Sunday, September 1, 2024

FIR can be quashed even after filing of chargesheet: Supreme Court

The judgment of the Supreme Court in Anand Kumar Mohatta v.State (Govt. of NCT of Delhi), 2019 11 SCC 706 pointed out that there is nothing in the words of Section 482 of Cr.P.C. which restricts the exercise of the power of the Court to prevent the abuse of process of court or miscarriage of justice only to the stage of the FIR. It is settled principle of law that the High court can exercise jurisdiction under Section 482 of Cr.P.C even when the discharge application is pending with the trial court. It observed: "it would be a travesty to hold that proceedings initiated against a person can be interfered with at the stage of FIR but not if it has advanced, and the allegations have materialized into a charge sheet. On the contrary it could be said that the abuse of process caused by FIR stands aggravated if the FIR has taken the form of a charge sheet after investigation. The power is undoubtedly conferred to prevent abuse of process of power of any court."

Section 482 of Cr.P.C reads as follows: - “482. Saving of inherent power of the High Court.- Nothing in this Code shall be deemed to limit or affect the inherent powers of the High Court to make such orders as may be necessary to give effect to any order under this Code, or to prevent abuse of the process of any Court or otherwise to secure the ends of justice.”

The Court relied on the decision in Indian Oil Corporation v. NEPC India Ltd. and others 2006 (6) SCC 736, wherein the Court observed as follows: - “13. ….. Any effort to settle civil disputes and claims, which do not involve any criminal offence, by applying pressure through criminal prosecution should be deprecated and discouraged…..” The Court noticed a growing trend in business circles to convert purely civil dispute into criminal cases. 

The Court drew on Court's decision in Joseph Salvaraj A. v. State of Gujarat (2011) 7 SCC 59. In the case of Joseph Salvaraj A., the Court while deciding the question whether the High Court could entertain the 482 petition for quashing of FIR, when the charge sheet was filed by the police during the pendency of the 482 petition, observed: -“16. Thus, from the general conspectus of the various sections under which the appellant is being charged and is to be prosecuted would show that the same are not made out even prima facie from the complainant’s FIR. Even if the charge-sheet had been filed, the learned Single Judge could have still examined whether the offences alleged to have been committed by the appellant were prima facie made out from the complainant’s FIR, charge-sheet, documents, etc. or not.”

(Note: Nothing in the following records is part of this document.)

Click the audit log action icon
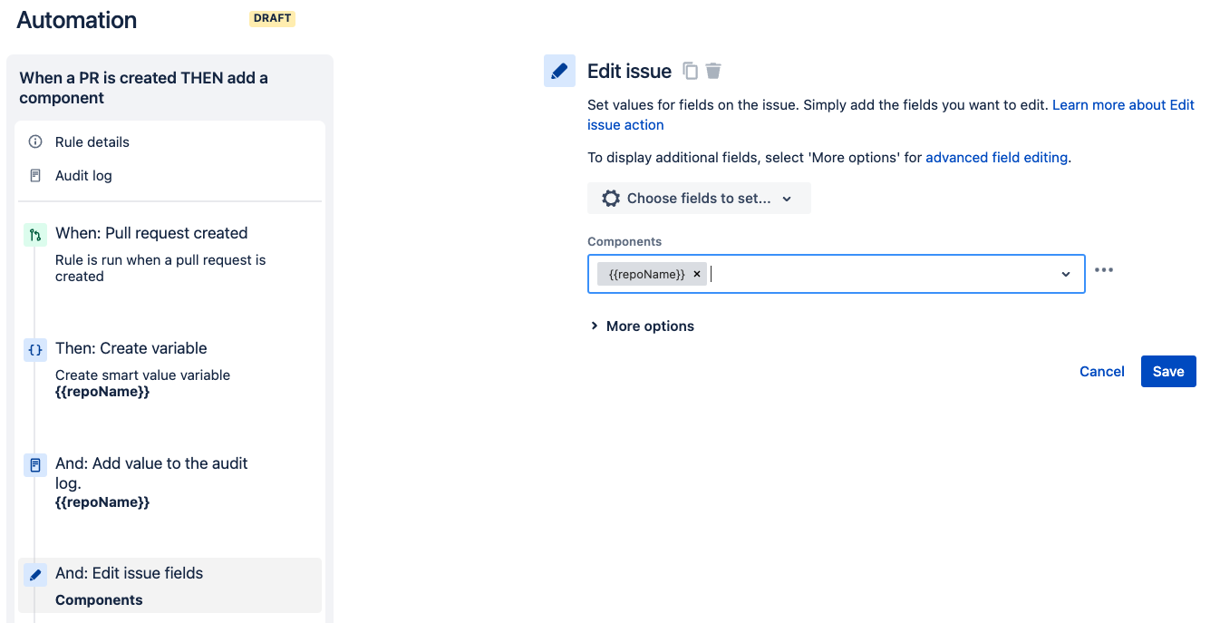1220x623 pixels. click(35, 465)
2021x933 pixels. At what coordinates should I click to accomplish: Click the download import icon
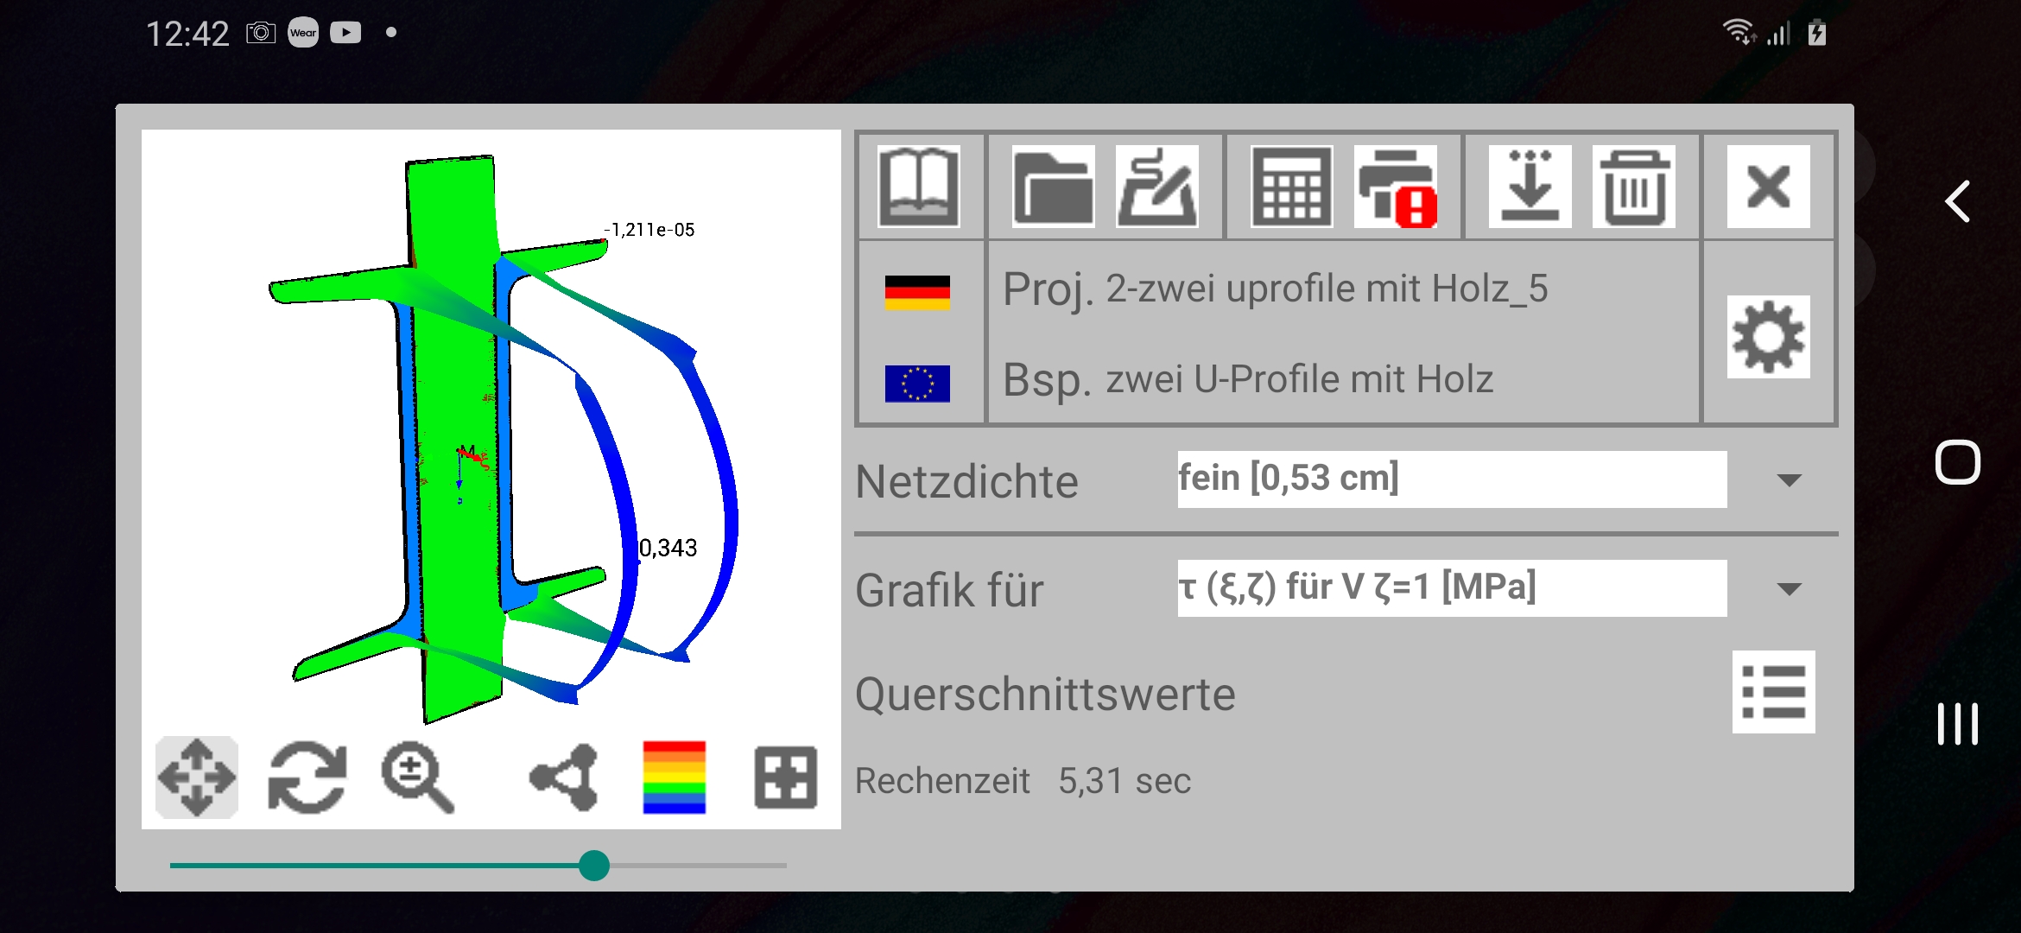1530,186
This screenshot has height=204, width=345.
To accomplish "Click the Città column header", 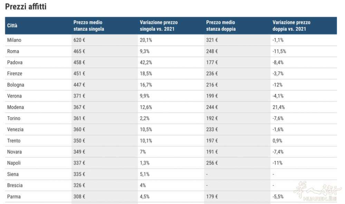I will click(x=12, y=26).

It also relied on the decision in State of Haryana and Ors. v. Bhajan Lal and Ors.(1992). The Court has set out the categories of cases in which the inherent power under Section 482 of Cr.P.C. can be exercised.  Para 102 of the judgment reads as follows: -“102. In the backdrop of the interpretation of the various relevant provisions of the Code under Chapter XIV and of the principles of law enunciated by this Court in a series of decisions relating to the exercise of the extraordinary power under Article 226 or the inherent powers under Section 482 of the Code which we have extracted and reproduced above, we give the following categories of cases by way of illustration wherein such power could be exercised either to prevent abuse of the process of any court or otherwise to secure the ends of justice, though it may not be possible to lay down any precise, clearly defined and sufficiently channelised and inflexible guidelines or rigid formulae and to give an exhaustive list of myriad kinds of cases wherein such power should be exercised.
(1) Where the allegations made in the first information report or the complaint, even if they are taken at their face value and accepted in their entirety do not prima facie constitute any offence or make out a case against the accused.
(2) Where the allegations in the first information report and other materials, if any, accompanying the FIR do not disclose a cognizable offence, justifying an investigation by police officers under Section 156(1) of the Code except under an order of a Magistrate within the purview of Section 155(2) of the Code.
(3) Where the uncontroverted allegations made in the FIR or complaint and the evidence collected in support of the same do not disclose the commission of any offence and make out a case against the accused.
(4) Where, the allegations in the FIR do not constitute a cognizable offence but constitute only a non-cognizable offence, no investigation is permitted by a police officer without an order of a Magistrate as contemplated under Section 155(2) of the Code.
(5) Where the allegations made in the FIR or complaint are so absurd and inherently improbable on the basis of which no prudent person can ever reach a just conclusion that there is sufficient ground for proceeding against the accused.
(6) Where there is an express legal bar engrafted in any of the provisions of the Code or the concerned Act (under which a criminal proceeding is instituted) to the institution and continuance of the proceedings and/or where there is a specific provision in the Code or the concerned Act, providing efficacious redress for the grievance of the aggrieved party.
(7) Where a criminal proceeding is manifestly attended with mala fide and/or where the proceeding is maliciously instituted with an ulterior motive for wreaking vengeance on the accused and with a view to spite him due to private and personal grudge.”